Reading passage:
-- BEGIN --

Not until 1960 did the new government attempt to prepare a
national development plan. Since that time, three plans have been
formulated, none of which has been carried through to completion.
Work on the first of these, the Ten-Year Plan of Economic and
Social Development, for the fiscal years
(
FY--see Glossary) 1961-70, began in late 1960, but the plan was
not formally adopted
until September 1962, well over a year after its scheduled
starting date. The total ten-year investment was set at £Sd565
million, at the time equivalent to more than US$1.6 billion. The
private sector was expected to provide 40 percent of the amount.
Unfortunately, the goals were overly ambitious, and the
government had few experienced planners. The plan as prepared was
not adhered to, and implementation was actually carried out
through investment programs that were drawn up annually and
funded through the development budget. Projects not in the
original plan were frequently included. Investment was at a high
rate in the first years, well beyond projections, and a number of
major undertakings had been completed by mid-plan, including the
Khashm al Qirbah and Manaqil irrigation projects, a sugar factory
at the former site, another at Al Junayd irrigation project, and
the Roseires (also called Ar Rusayris) Dam.
As the 1960s progressed, a lack of funds threatened the
continuation of development activities. Government current
expenditure had increased much faster than receipts, in part
because of the intensification of the civil war in the south, and
government surpluses to finance development vanished. At the same
time, there was a shortfall in foreign investment capital. The
substantial foreign reserves held at the beginning of the plan
period were depleted, and the government resorted to deficit
financing and foreign borrowing. The situation had so
deteriorated by 1967 that implementation of the Ten-Year Plan was
abandoned. Sudan's international credit worthiness became open to
question.
Despite major financial problems, real economic gains were
nevertheless made during the Ten-Year Plan, and per capita income
rose from the equivalent of US$86 in 1960 to about US$104 at the
end of the decade. Late in the 1960s, the government prepared a
new plan covering FY 1968 to FY 1972. This plan was discarded
after the military coup led by Nimeiri in May 1969. Instead, the
government adopted a Five-Year Plan of Economic and Social
Development, 1970-74. This plan, prepared with the assistance of
Soviet planning personnel, sought to achieve the major goals of
the May revolution (creation of an independent national economy;
steady growth of prosperity; and further development of cultural,
education, and health services) through socialist development.

-- END --

Dataset records:
-- BEGIN --

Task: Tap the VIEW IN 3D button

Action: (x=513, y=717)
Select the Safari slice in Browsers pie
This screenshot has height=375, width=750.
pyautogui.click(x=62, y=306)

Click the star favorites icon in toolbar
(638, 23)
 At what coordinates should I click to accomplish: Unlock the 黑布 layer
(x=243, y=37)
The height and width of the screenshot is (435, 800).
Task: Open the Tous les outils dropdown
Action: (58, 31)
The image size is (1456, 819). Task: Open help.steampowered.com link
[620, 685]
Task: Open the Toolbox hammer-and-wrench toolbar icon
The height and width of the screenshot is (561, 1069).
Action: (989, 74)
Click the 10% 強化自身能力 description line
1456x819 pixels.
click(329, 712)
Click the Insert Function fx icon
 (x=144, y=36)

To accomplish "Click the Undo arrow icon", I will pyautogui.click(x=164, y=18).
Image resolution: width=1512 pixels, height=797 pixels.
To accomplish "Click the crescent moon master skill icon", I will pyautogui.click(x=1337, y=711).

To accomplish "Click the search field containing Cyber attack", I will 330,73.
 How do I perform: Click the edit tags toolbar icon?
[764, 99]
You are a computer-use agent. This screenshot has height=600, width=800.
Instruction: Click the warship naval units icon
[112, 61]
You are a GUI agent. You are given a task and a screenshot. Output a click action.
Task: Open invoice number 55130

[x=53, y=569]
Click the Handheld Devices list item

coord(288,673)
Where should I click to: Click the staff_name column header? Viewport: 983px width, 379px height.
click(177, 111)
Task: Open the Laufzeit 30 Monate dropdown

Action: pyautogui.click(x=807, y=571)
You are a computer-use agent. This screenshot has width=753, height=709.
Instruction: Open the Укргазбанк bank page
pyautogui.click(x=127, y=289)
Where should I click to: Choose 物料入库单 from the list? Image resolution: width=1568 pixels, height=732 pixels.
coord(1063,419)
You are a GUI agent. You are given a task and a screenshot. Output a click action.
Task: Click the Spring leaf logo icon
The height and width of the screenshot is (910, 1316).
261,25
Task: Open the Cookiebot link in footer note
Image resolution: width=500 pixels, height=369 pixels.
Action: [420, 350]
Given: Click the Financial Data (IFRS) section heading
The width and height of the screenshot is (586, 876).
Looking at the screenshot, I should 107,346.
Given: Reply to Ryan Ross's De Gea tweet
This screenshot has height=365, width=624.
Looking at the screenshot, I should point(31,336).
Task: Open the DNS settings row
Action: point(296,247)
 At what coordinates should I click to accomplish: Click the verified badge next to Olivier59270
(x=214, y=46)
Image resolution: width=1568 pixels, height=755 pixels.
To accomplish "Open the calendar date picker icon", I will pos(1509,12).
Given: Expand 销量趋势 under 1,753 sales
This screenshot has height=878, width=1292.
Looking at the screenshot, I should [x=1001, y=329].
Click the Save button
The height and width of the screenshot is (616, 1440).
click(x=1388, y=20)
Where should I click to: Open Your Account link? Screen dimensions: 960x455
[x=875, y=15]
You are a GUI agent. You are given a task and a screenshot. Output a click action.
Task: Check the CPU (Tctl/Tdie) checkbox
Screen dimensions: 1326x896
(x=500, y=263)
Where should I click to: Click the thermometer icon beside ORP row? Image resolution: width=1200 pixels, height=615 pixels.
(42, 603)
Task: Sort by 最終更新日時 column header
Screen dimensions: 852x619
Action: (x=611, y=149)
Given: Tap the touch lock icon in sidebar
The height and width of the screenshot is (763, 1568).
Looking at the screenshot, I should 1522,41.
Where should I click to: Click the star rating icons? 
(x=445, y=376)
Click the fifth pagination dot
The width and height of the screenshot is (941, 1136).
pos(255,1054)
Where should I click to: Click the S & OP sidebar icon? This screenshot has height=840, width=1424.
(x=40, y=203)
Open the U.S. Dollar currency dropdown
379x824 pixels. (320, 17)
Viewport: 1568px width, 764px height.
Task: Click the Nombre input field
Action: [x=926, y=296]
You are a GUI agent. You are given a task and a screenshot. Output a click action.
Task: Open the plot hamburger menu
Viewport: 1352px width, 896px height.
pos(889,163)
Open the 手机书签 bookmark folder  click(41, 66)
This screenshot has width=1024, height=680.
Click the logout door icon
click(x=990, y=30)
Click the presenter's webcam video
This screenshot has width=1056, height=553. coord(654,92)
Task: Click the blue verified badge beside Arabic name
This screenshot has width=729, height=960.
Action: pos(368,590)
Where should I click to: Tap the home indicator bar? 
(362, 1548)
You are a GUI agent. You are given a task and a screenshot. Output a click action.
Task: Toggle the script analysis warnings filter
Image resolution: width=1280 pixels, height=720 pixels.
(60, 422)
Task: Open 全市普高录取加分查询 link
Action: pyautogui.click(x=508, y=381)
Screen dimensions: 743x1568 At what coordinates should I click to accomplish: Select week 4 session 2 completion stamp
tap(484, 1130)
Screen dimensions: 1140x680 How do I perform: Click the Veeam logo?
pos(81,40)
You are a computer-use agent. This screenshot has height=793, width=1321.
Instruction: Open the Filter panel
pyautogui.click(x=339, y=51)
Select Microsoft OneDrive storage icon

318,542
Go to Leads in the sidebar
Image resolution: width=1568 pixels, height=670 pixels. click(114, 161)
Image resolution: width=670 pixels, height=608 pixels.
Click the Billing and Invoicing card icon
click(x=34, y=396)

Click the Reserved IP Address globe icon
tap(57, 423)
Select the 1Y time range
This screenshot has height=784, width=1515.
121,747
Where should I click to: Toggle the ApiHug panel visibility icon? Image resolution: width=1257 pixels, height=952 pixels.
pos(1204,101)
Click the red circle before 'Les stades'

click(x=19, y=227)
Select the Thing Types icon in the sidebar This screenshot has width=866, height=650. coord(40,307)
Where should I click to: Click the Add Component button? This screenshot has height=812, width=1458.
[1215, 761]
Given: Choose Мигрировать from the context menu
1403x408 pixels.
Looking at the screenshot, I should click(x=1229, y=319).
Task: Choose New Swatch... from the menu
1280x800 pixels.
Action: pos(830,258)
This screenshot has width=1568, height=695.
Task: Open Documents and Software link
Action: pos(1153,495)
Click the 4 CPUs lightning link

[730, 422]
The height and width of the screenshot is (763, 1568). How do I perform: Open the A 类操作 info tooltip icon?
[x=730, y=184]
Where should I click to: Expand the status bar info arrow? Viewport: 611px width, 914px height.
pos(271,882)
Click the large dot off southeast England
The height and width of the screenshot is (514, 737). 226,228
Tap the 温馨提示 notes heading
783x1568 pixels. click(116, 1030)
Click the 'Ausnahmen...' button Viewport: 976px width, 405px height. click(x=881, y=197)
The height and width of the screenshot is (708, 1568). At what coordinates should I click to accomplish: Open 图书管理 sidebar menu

-- END --

Tasks to perform:
• A. Please return the lines of the records unchanged, starting with the line that contains "The height and width of the screenshot is (763, 1568). How" and going on through the last line of the records.
• B. Write the next part of the passage on Sudan's national development plans, picking up after its final sentence.

Answers to the tasks:
• A.
The height and width of the screenshot is (763, 1568). How do I perform: Open the A 类操作 info tooltip icon?
[x=730, y=184]
Where should I click to: Expand the status bar info arrow? Viewport: 611px width, 914px height.
pos(271,882)
Click the large dot off southeast England
The height and width of the screenshot is (514, 737). 226,228
Tap the 温馨提示 notes heading
783x1568 pixels. click(116, 1030)
Click the 'Ausnahmen...' button Viewport: 976px width, 405px height. click(x=881, y=197)
The height and width of the screenshot is (708, 1568). At what coordinates should I click to accomplish: Open 图书管理 sidebar menu

• B.
During the plan's first two years, expenditures remained low,
affected largely by uncertainties that stemmed from the civil
war. After the war ceased in early 1972, the government felt that
the plan failed to provide for transportation improvements and
large-scale productive projects. In 1973, the government
therefore established in the Interim Action Program, which
extended the original plan period through FY 1976. New objectives
included the removal of transportation bottlenecks, attainment of
self-sufficiency in the production of several agricultural and
industrial consumer items, and an increase in agricultural
exports. To accomplish these goals, proposed public sector
investment increased from £Sd215 million to £Sd463 million
(however, actual expenditures during the five years, excluding
technical assistance, were £Sd250 million). Private sector
projected investment was estimated at £Sdl70 million originally,
but the nationalizations carried out in 1970 and 1971 discouraged
private investment in productive undertakings. Foreign private
capital investment became negligible, and domestic private
capital was put mostly into areas considered less subject to
takeover, such as service enterprises, housing, traditional
agriculture, and handicrafts
(see Manufacturing
, this ch.). The
denationalizations since 1972 resulted in increased private
foreign investment in development. The final investment total
during the first five years was considerably above the original
plan projection. The plan failed to achieve its goal of a 7.6
percent annual growth rate in gross domestic product
(
GDP--see Glossary),
however, and was extended to 1977.
From FY 1973, after introduction of the Interim Action
Program, through 1977, development expenditures grew to more than
1 billion Sudanese pounds. The government initiated several
irrigation projects at Rahad, Satit southeast of Khashm al Qirba,
Ad Damazin, and Kinanah; and established factories at Sannar,
Kinanah, at Shandi on the Nile northeast of Khartoum, Kusti,
Kaduqli, Nyala, and Rabak on the White Nile south of Khartoum.
Roads between Khartoum and Port Sudan were paved with tarmacadam.
Excavation began on the Jonglei Canal. Chevron discovered oil.
The original plan called for almost half of investment to be
provided by surpluses in the central government budget. Although
this assumption appeared highly optimistic in view of the modest
surpluses attained during the last half of the 1960s, tax
revenues did increase as projected.
Earnings from public corporations, however, fell short of
projections, and growth in government current expenditures
greatly exceeded revenue growth. As a result, not only were there
no surpluses in the public sector, but the government had to
borrow from the Bank of Sudan to cover the current expenditure
account. Foreign capital, although abundant, also did not equal
the spending on development, and, contrary to the expectations of
the plan's drafters, the government had to resort to domestic
borrowing to proceed with project implementation.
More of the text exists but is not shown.